FOR IMMEDIATE RELEASE

Contact: Michelle Beilsmith    Max Kalehoff            Adam Sugerman
         Media Metrix, Inc.    Burson-Marstellar       AdRelevance
         212-515-8737          212-614-4055            206-328-8835
         [email protected]   [email protected]     [email protected]

                       MEDIA METRIX TO ACQUIRE ADRELEVANCE
 Combined Companies to Advance Internet and Digital Media Measurement Worldwide

      NEW YORK CITY -- October 6, 1999 -- Media Metrix (NASDAQ: MMXI), the
pioneer and leader in Internet and digital media measurement, announced today
that it has signed a definitive agreement to acquire AdRelevance, an innovator
and pioneer in Internet advertising measurement and intelligent agent ad
tracking technology.

      The AdRelevance Ad Reporting Service adds depth to the Media Metrix
product portfolio by offering tracking data on ad spending, placement, creative
and competitive online advertising market share. This information, combined with
the breadth of Media Metrix' audience and e-commerce measurement services, is a
critical link to the continued growth and development of the Internet. When used
together, data from both companies can provide an even better understanding of
the digital marketplace to advertisers, advertising agencies, media
organizations, financial analysts and e-commerce marketers.

      "Our expansion into the advertising-tracking arena represents the next
step in Media Metrix' growth strategy," said Tod Johnson chairman and chief
executive officer of Media Metrix, Inc. "The acquisition of AdRelevance extends
our coverage to include the tracking of advertising placement and creative,
along with Internet audiences, e-commerce and technology."

                                     -more-
<PAGE>

      "The combination with AdRelevance means that Media Metrix will offer
in-depth data about what advertisers are doing online," said Mary Ann Packo,
president and chief operating officer of Media Metrix, Inc. "Through
AdRelevance, Media Metrix will provide clients with detailed advertising
tracking data to help them identify and act on Internet advertising
opportunities."

      "We're thrilled to become a part of Media Metrix. Both companies share a
fast-paced culture and the drive to stay in step with technology development,
marketplace demands and the changes and rapid growth of the industries we
serve," said Will Hodgman, president and chief executive officer of AdRelevance.
"Media Metrix and AdRelevance share a mission to provide superior client service
and the timely intelligence that clients need to achieve their business
objectives."

About the AdRelevance Ad Measurement Service

      AdRelevance specializes in the automated retrieval and delivery of online
advertising, providing advertisers, agencies and publishers with marketing
intelligence that tells them where, when, how and how much their competition is
marketing and advertising on the Internet.

      The AdRelevance Service, powered by the OMNIAC(TM) technology (Online
Media Network Intelligent Agent Collection), systematically scours the
commercial sites on the Web searching for and capturing detailed data about
advertising banners, promotions, sponsorships, text links and rich media 24
hours a day.
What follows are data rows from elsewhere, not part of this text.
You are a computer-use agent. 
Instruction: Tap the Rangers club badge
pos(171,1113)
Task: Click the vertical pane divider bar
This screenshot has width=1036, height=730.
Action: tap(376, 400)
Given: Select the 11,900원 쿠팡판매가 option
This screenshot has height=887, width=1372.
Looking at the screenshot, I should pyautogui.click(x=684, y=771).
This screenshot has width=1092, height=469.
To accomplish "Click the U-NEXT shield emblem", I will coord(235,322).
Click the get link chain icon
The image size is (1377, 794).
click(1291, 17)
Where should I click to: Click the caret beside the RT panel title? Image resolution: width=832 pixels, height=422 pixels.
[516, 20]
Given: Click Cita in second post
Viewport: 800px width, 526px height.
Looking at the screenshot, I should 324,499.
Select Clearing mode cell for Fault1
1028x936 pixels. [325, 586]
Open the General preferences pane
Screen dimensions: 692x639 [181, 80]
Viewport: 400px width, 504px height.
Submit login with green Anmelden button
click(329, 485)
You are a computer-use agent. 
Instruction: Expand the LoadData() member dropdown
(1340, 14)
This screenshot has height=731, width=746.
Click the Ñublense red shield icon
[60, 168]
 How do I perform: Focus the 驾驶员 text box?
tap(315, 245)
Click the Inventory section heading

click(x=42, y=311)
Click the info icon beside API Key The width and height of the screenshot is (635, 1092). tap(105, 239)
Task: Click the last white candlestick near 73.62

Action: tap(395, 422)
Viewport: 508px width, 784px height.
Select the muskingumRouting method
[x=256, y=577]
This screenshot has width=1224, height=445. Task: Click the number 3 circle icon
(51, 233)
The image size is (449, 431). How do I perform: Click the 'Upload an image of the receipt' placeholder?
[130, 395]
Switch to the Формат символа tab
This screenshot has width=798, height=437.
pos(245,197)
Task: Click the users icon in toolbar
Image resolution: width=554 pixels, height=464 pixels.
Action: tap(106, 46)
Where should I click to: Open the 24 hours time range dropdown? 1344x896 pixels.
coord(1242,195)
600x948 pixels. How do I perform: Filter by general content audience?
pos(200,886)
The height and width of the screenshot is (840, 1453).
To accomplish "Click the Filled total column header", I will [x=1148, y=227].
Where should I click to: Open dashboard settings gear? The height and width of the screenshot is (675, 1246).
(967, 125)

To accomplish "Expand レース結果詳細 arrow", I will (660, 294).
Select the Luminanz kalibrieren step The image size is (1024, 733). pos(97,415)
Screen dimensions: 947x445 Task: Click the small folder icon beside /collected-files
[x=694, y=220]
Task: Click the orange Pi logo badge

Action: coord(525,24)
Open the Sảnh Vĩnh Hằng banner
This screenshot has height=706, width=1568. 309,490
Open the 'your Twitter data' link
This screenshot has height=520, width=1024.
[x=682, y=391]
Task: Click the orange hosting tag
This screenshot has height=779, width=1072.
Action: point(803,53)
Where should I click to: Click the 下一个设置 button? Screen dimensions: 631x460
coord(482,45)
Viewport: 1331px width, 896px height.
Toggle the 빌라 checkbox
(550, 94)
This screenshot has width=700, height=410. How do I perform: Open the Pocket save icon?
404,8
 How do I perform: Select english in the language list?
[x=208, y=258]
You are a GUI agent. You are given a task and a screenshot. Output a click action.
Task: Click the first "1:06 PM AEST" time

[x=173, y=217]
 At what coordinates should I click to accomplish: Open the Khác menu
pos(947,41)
Once captured, the data are warehoused, classified and
statistically analyzed. The OMNIAC(TM) technology was developed by the
AdRelevance core development team, including engineers best known for developing
the MetaCrawler(TM) search technology currently licensed to Go2Net and
Jango(TM), which was purchased by Excite in 1997.

      Using a user-friendly online interface, clients can query the AdRelevance
database and generate Web-based reports on demand. The result is the ability to
monitor competitors' marketing activities, plan more effective online campaigns
and evaluate campaigns in real time.

                                     -more-
<PAGE>

About the Transaction, Management and Operations Structure

      The acquisition is a stock-for-stock transaction valued at approximately
$59.4 million. Additional shares of Media Metrix common stock having a value of
approximately $6.3 million (based on closing price of Media Metrix common stock
on October 4, 1999) may be issued upon AdRelevance achieving certain
post-closing goals. The merger agreement, which is subject to certain customary
closing conditions, is expected to close shortly.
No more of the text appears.